Goal
Rewrite the data below with "Determine" swapped for "Calculate", keeping every other line and word unchanged.

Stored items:
◆ ◆ ◆ ◆

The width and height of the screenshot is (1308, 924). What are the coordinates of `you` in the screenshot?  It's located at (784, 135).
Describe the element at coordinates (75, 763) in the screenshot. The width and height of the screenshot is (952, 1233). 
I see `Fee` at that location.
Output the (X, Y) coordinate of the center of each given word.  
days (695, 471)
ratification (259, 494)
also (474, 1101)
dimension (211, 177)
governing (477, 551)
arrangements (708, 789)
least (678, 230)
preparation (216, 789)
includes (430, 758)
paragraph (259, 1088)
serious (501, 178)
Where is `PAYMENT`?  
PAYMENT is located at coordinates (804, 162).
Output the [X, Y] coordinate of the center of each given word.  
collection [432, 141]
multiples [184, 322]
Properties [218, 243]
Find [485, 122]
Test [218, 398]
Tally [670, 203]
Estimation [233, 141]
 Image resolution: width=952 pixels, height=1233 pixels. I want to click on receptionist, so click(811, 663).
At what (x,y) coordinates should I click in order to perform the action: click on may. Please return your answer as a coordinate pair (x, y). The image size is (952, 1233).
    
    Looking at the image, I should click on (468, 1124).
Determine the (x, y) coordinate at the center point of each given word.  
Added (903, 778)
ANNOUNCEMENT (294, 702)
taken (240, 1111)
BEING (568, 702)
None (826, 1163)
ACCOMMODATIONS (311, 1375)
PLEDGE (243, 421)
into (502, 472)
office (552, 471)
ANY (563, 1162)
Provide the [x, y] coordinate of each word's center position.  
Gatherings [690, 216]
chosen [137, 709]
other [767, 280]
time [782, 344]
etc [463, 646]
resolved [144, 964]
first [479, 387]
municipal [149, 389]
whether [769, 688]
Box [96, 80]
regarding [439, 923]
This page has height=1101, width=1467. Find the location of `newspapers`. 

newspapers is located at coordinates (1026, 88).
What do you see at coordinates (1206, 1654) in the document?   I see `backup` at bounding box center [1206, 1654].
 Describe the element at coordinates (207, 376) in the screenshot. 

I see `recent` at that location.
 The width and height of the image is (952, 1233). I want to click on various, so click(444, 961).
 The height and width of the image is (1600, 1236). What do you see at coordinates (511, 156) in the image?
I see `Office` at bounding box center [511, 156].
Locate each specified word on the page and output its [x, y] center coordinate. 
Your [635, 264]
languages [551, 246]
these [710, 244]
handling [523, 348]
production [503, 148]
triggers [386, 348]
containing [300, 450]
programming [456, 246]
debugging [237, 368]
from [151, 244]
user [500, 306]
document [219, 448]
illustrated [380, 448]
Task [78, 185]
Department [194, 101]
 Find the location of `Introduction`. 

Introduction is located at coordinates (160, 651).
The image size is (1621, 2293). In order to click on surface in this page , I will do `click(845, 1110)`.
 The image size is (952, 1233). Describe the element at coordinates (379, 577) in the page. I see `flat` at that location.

◆ ◆ ◆ ◆

The result
The width and height of the screenshot is (1308, 924). What are the coordinates of `you` in the screenshot?  It's located at (784, 135).
Describe the element at coordinates (75, 763) in the screenshot. The width and height of the screenshot is (952, 1233). 
I see `Fee` at that location.
Output the (X, Y) coordinate of the center of each given word.  
days (695, 471)
ratification (259, 494)
also (474, 1101)
dimension (211, 177)
governing (477, 551)
arrangements (708, 789)
least (678, 230)
preparation (216, 789)
includes (430, 758)
paragraph (259, 1088)
serious (501, 178)
Where is `PAYMENT`?  
PAYMENT is located at coordinates (804, 162).
Output the [X, Y] coordinate of the center of each given word.  
collection [432, 141]
multiples [184, 322]
Properties [218, 243]
Find [485, 122]
Test [218, 398]
Tally [670, 203]
Estimation [233, 141]
 Image resolution: width=952 pixels, height=1233 pixels. I want to click on receptionist, so click(811, 663).
At what (x,y) coordinates should I click in order to perform the action: click on may. Please return your answer as a coordinate pair (x, y). The image size is (952, 1233).
    
    Looking at the image, I should click on (468, 1124).
Calculate the (x, y) coordinate at the center point of each given word.  
Added (903, 778)
ANNOUNCEMENT (294, 702)
taken (240, 1111)
BEING (568, 702)
None (826, 1163)
ACCOMMODATIONS (311, 1375)
PLEDGE (243, 421)
into (502, 472)
office (552, 471)
ANY (563, 1162)
Provide the [x, y] coordinate of each word's center position.  
Gatherings [690, 216]
chosen [137, 709]
other [767, 280]
time [782, 344]
etc [463, 646]
resolved [144, 964]
first [479, 387]
municipal [149, 389]
whether [769, 688]
Box [96, 80]
regarding [439, 923]
This page has height=1101, width=1467. Find the location of `newspapers`. 

newspapers is located at coordinates (1026, 88).
What do you see at coordinates (1206, 1654) in the document?   I see `backup` at bounding box center [1206, 1654].
 Describe the element at coordinates (207, 376) in the screenshot. 

I see `recent` at that location.
 The width and height of the image is (952, 1233). I want to click on various, so click(444, 961).
 The height and width of the image is (1600, 1236). What do you see at coordinates (511, 156) in the image?
I see `Office` at bounding box center [511, 156].
Locate each specified word on the page and output its [x, y] center coordinate. 
Your [635, 264]
languages [551, 246]
these [710, 244]
handling [523, 348]
production [503, 148]
triggers [386, 348]
containing [300, 450]
programming [456, 246]
debugging [237, 368]
from [151, 244]
user [500, 306]
document [219, 448]
illustrated [380, 448]
Task [78, 185]
Department [194, 101]
 Find the location of `Introduction`. 

Introduction is located at coordinates (160, 651).
The image size is (1621, 2293). In order to click on surface in this page , I will do `click(845, 1110)`.
 The image size is (952, 1233). Describe the element at coordinates (379, 577) in the page. I see `flat` at that location.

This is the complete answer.